Maharashtra Class 7 Answered
The excretion mechanism in plants is completely different from animals. Different plants use different types of strategies.
Oxygen can be cinsidered as a waste product of photosynthesis and carbon dioxide a waste product of respiration; water is a waste product of both. Oxygen and carbon dioxide diffuse out through openings in the leaves (stomata) or through the cell walls of roots and other plant structures. Water will be lost through transpiration and guttation or just used for maintaining turgor in cells.

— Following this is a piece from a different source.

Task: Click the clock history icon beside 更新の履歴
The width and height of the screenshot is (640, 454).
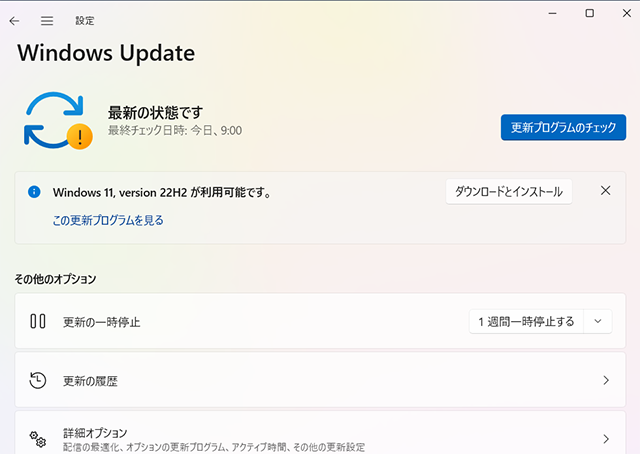Action: tap(38, 380)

Some trees deposit waste chemicals in their branches and trunks, especially in old xylem which is probably no longer used for water transport. Materials that are exuded by some plants—resins, saps, latexes, etc.—are forced from the interior of the plant by hydrostatic pressures inside the plant and by absorptive forces of plant cells. These forces are passive in nature, and exudation requires no energy expenditure on the part of the plant.
Plant cells have large vacuoles, and these can be used for either storage of useful compounds, or the storage of waste substances - often accumulating at concentrations that lead to crystal formation in the vacuole.
Plants can also store the waste in organs that are destined to fall off (like autumn leaves) or die off (like the leaves and stalk of a bluebell which is dying back in the summer,leaving the bulb underground.
Some plants will actively secrete waste compounds into the soil, occasionally using them as chemical weapons against other competing plants.